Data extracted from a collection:
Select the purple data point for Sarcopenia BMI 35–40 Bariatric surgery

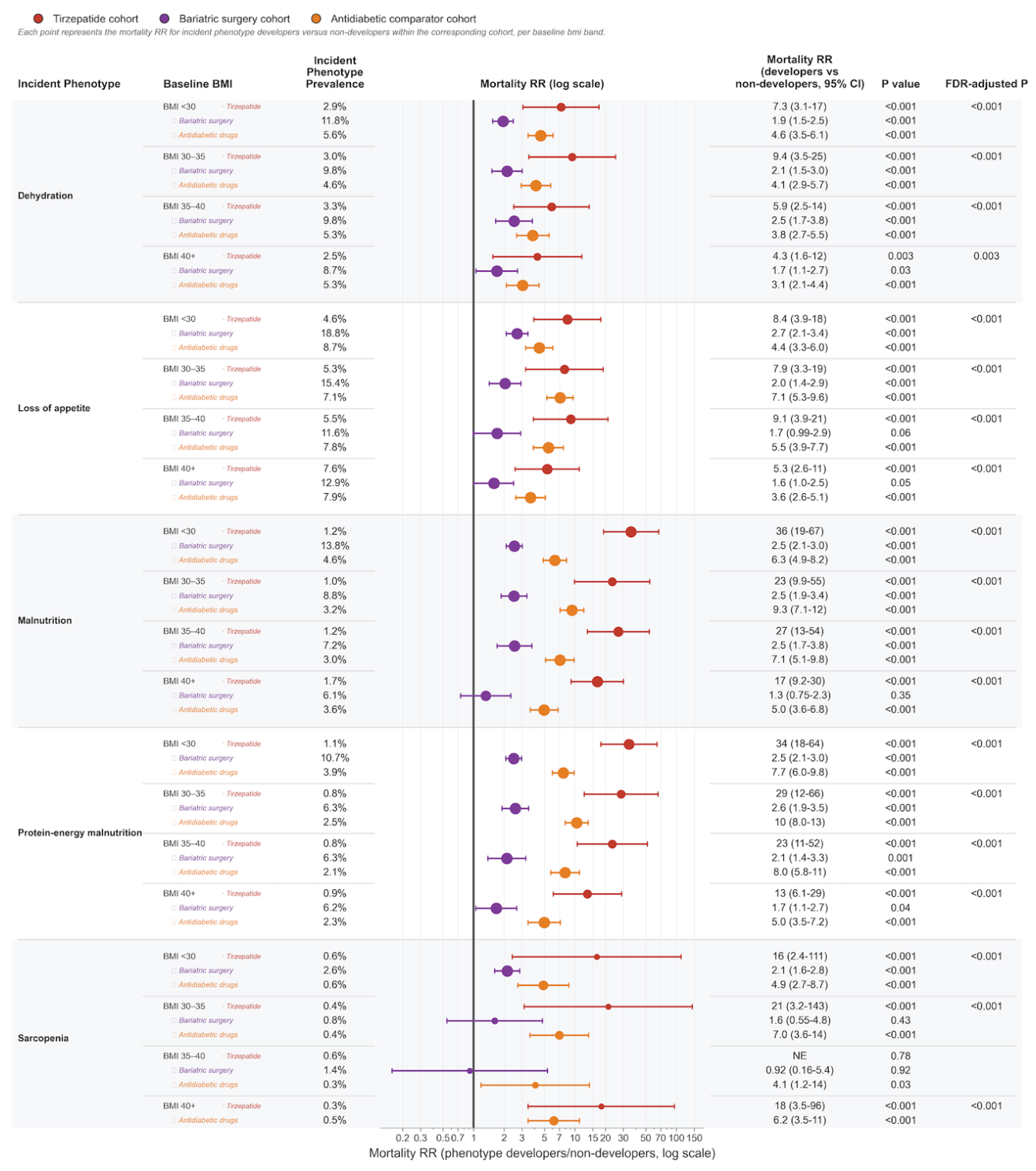pyautogui.click(x=470, y=1070)
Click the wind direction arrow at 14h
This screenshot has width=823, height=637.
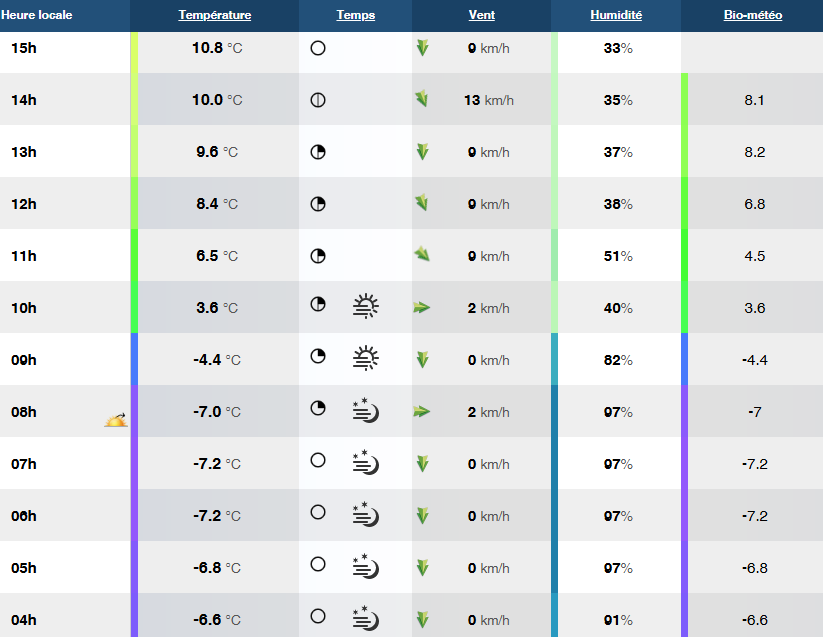[422, 99]
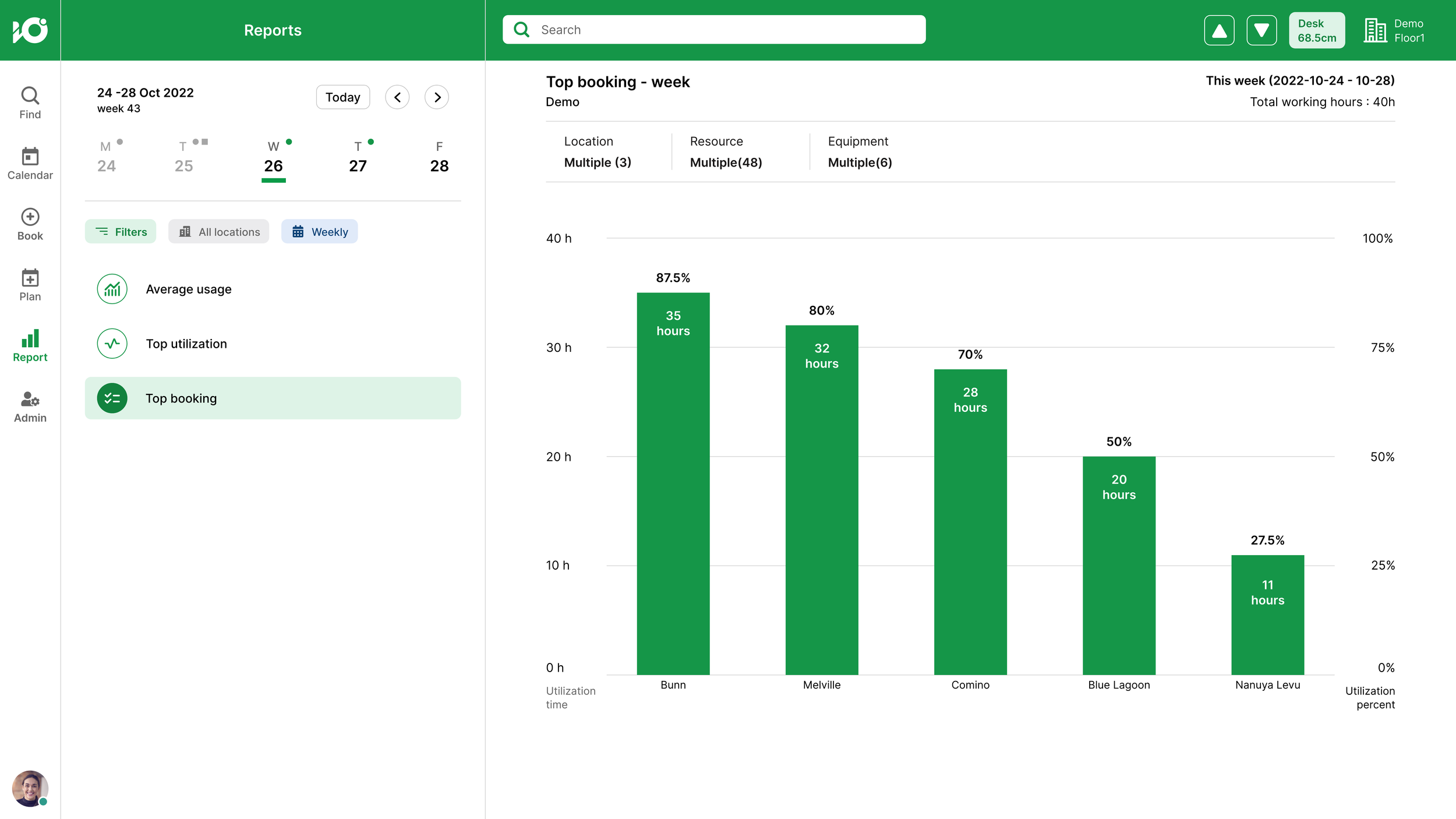Select Thursday 27 in week strip
The width and height of the screenshot is (1456, 819).
click(x=358, y=157)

▸ **Your instructions**
Could you output all the entries above exactly as written, leaving out the pictures?

▸ **Solved problem**
Select the purple data point for Sarcopenia BMI 35–40 Bariatric surgery

pyautogui.click(x=470, y=1070)
Click the wind direction arrow at 14h
This screenshot has width=823, height=637.
[422, 99]
Select Thursday 27 in week strip
The width and height of the screenshot is (1456, 819).
click(x=358, y=157)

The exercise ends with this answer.